Private insurers offering HMO plans may also charge a monthly premium. But the average premium amount for these plans is often quite low. In 2019, the average cost for Medicare Advantage plans was only $29. HMO plan premiums are usually lower, and in many cases, there is no premium. Plus, some insurers cover their plan members’ Part B premiums.

The range in monthly premium charges for HMO plans is between $0 and $173, on average. But to understand the true cost of an HMO plan, you must also consider additional ongoing expenses, such as copays and deductibles.

  • Copays are dollar amounts you may need to pay when you visit the doctor or receive other medical services. The insurer sets this amount.
  • Coinsurance is similar to copays, but the amount is normally a percentage of the Medicare-approved service charge. It doesn’t kick in until you have exhausted your deductible for the year.
  • Deductibles are annual out-of-pocket amounts that you are required to pay before your insurance begins to pay for services.
  • Out-of-network charges may apply if you seek care from a medical provider outside your plan network.
  • Plans with additional services, such as Part D prescription drug, vision, dental, and hearing coverage, may charge higher premiums and a separate drug deductible.

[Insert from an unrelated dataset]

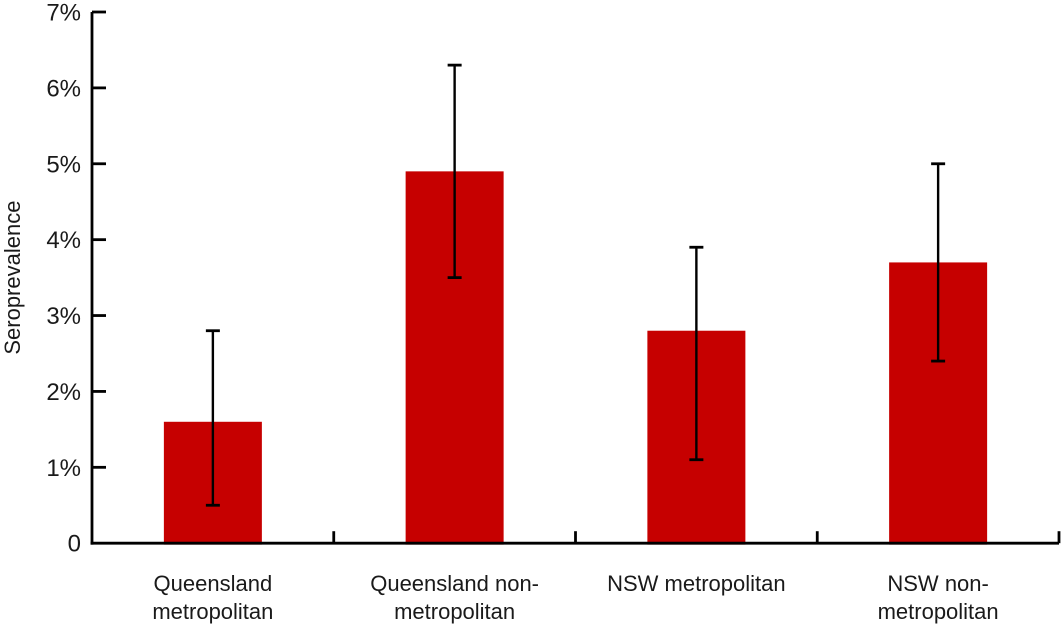 The image size is (1064, 626). Describe the element at coordinates (64, 14) in the screenshot. I see `y-tick-label: 7%` at that location.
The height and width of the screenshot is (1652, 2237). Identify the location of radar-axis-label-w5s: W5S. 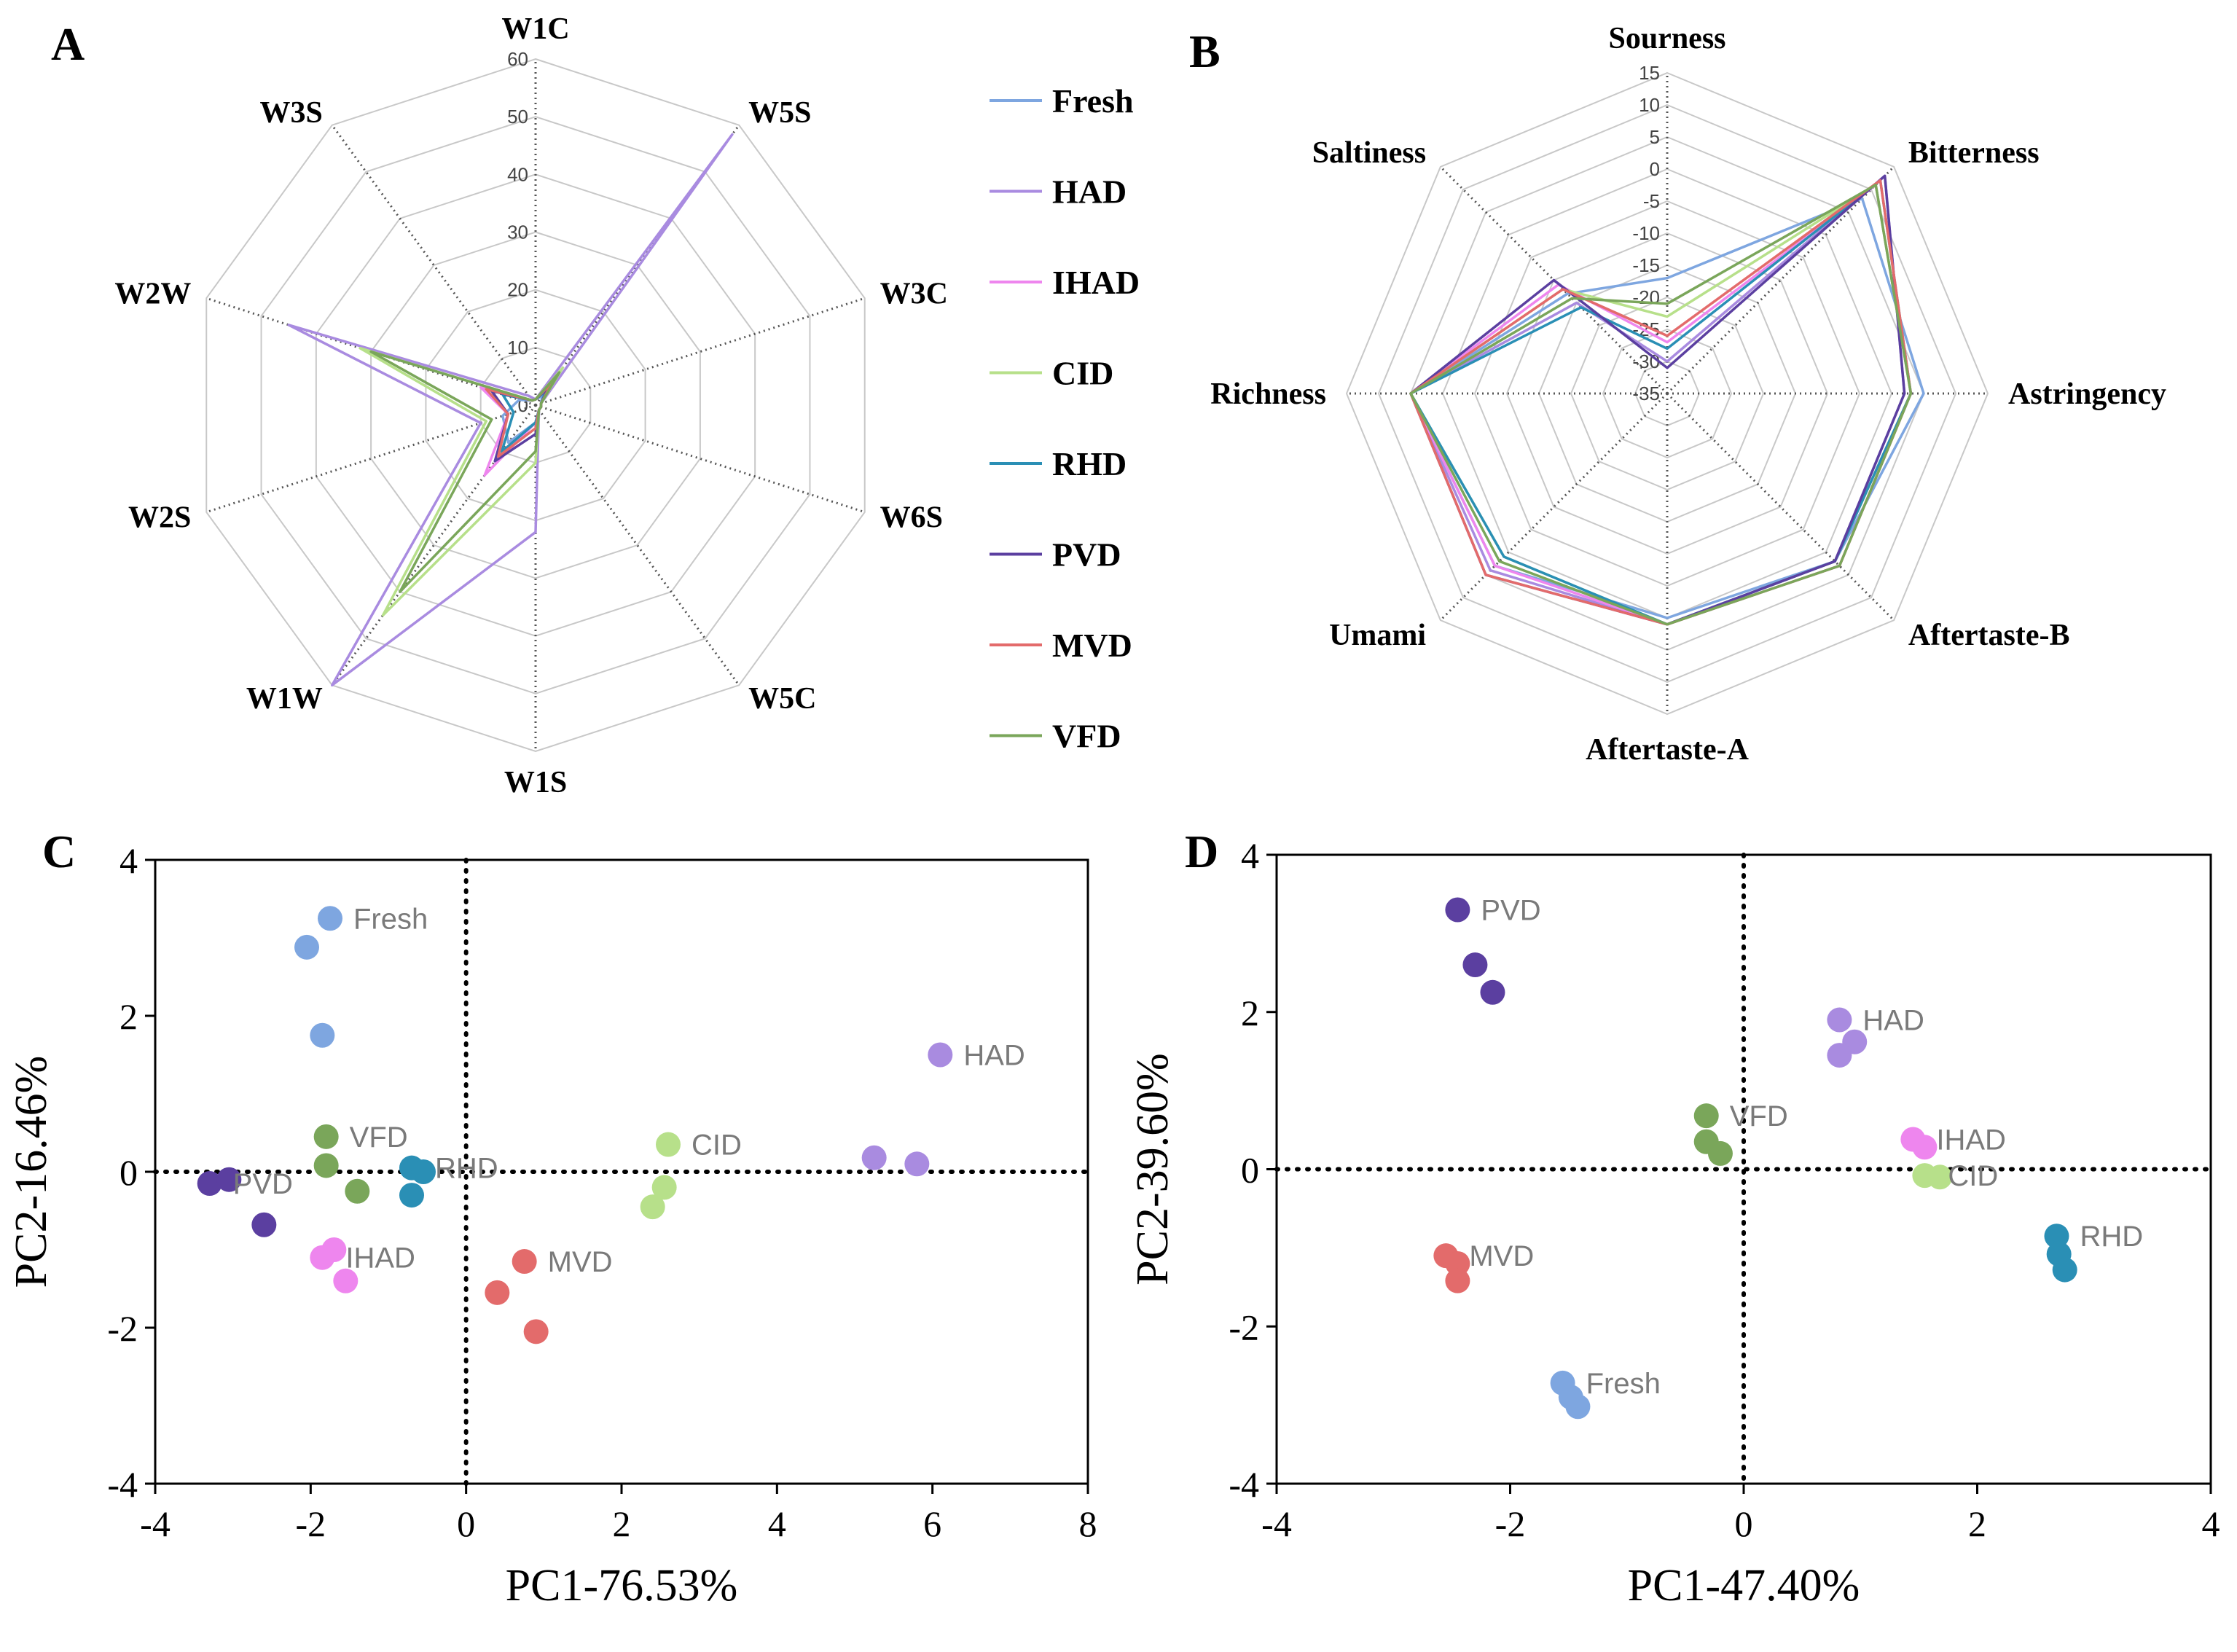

Fortunately, these out-of-pocket expenses are subject to a yearly maximum. As of 2020, that amount was $6,700, although some insurers set a lower limit. Some Medicare HMO plans have no deductibles at all.

These costs vary from state to state, so it’s important to compare the plans available in your area for an accurate cost estimate.

How do I enroll in a Medicare HMO Plan?

The government’s Medicare Plan finder makes this process simple. Use this online tool to research available HMO plans in your area. When you’ve chosen a plan, go to the insurer’s website to check for online enrollment options.

If online enrollment isn’t available, contact the insurance company by phone or email to request a paper enrollment form. Complete the form you receive and return it to the insurer to join. You can also enroll by calling Medicare at 1-800-633-4227.

To enroll in a Medicare Advantage plan, you first need to be enrolled in Original Medicare Part A and Part B. After you’re enrolled in Original Medicare, you can enroll in an HMO plan during your Initial Enrollment Period or during other enrollment periods throughout the year.

  • Initial Enrollment Period (IEP): This seven-month period starts three months before the month of your 65th birthday, the month of your birthday, and ends three months after your birthday month.
  • Initial Coverage Enrollment Period (ICEP): This is the enrollment period for those who want to enroll in a Medicare Advantage plan and often occurs at the same time as the IEP for Original Medicare.
  • Annual Enrollment Period: This period runs from October 15th through December 7th.
  • Medicare Advantage Open Enrollment: Medicare beneficiaries who are already enrolled in a Medicare Advantage plan can switch plans between January 1st and March 31st.

To enroll, you need your Medicare number and the date your Parts A and B coverage began. Your Medicare card has this information.

Who should get a Medicare HMO Plan?

People in relatively good health who travel very infrequently and have no current need for specialty care may benefit from an affordable Medicare HMO plan. With that said, you should only join a Medicare HMO plan that you have thoroughly researched.

Look for any stated premiums and deductibles to assess affordability. Be sure that the out-of-pocket maximum isn’t beyond your means. If you choose a plan with Part D coverage, ensure that your medications are listed in the drug formulary. Other things to consider are the size of the network, the PCP choices and availability, and whether preferred doctors and in-network healthcare facilities are close enough to access without hardship.